*PROBLEM*. Transcribe the line that contains "The height and width of the screenshot is (738, 1006)." and every line after it to the end of the records, exactly and nothing else. Skip the pictures.

[Dataset entries]
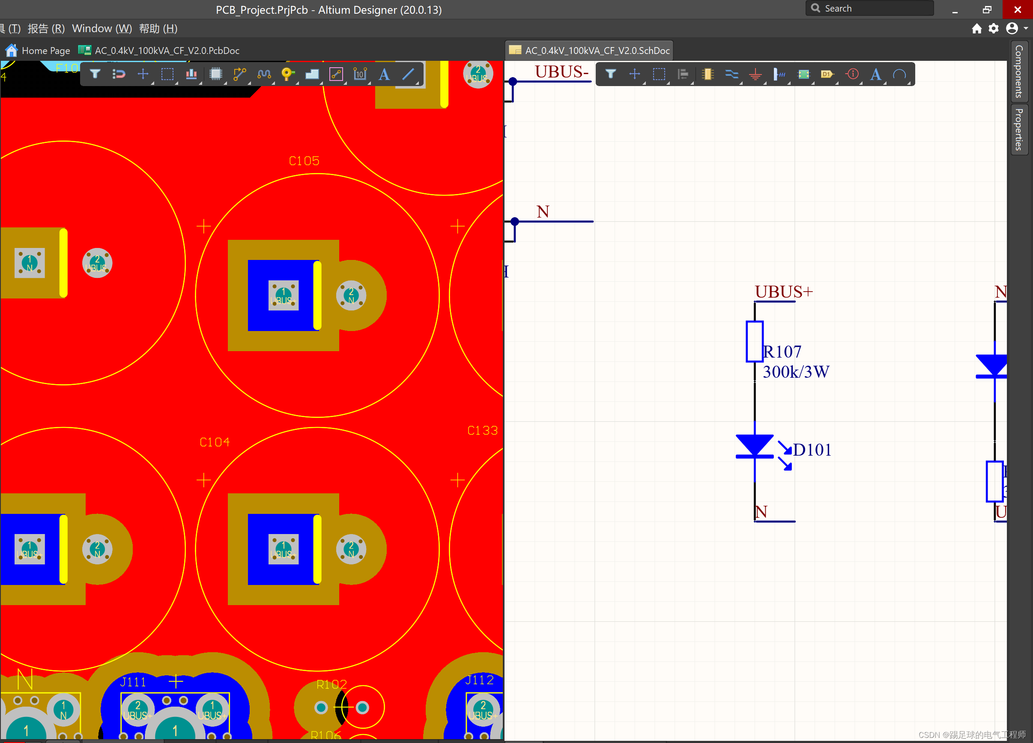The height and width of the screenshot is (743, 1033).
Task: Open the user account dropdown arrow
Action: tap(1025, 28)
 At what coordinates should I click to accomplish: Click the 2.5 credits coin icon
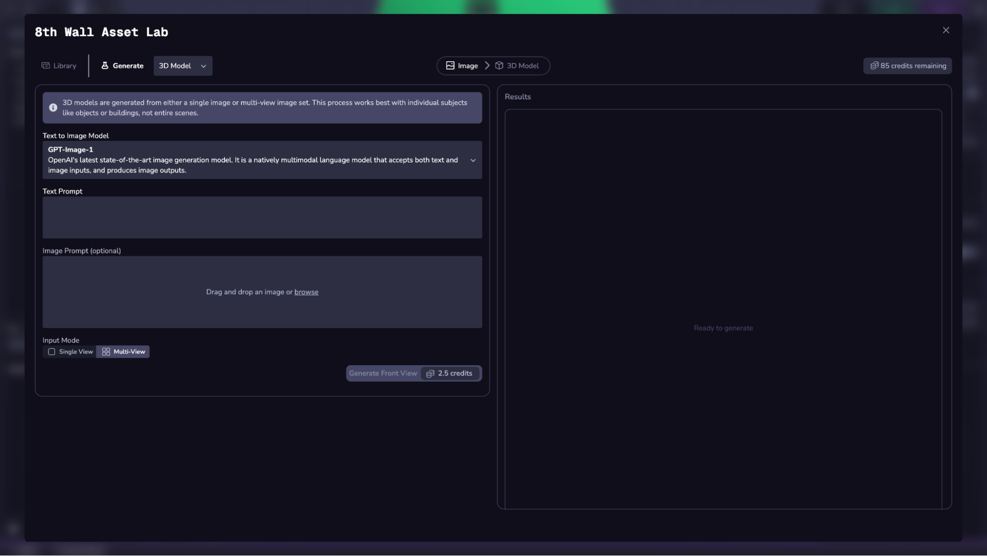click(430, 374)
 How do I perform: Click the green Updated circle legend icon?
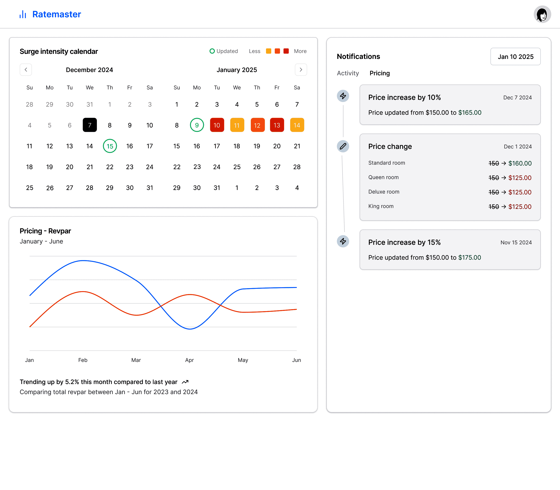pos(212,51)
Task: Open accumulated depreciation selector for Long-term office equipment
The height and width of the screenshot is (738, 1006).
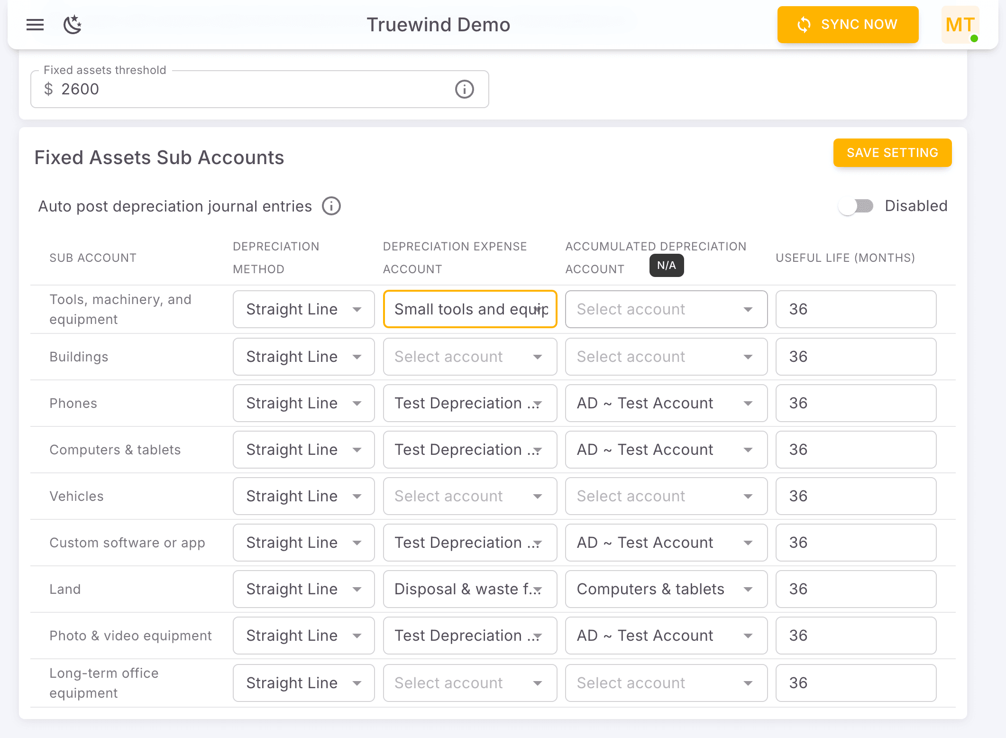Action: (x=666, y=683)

*SOLUTION BELOW*.
The height and width of the screenshot is (738, 1006).
Action: (x=666, y=683)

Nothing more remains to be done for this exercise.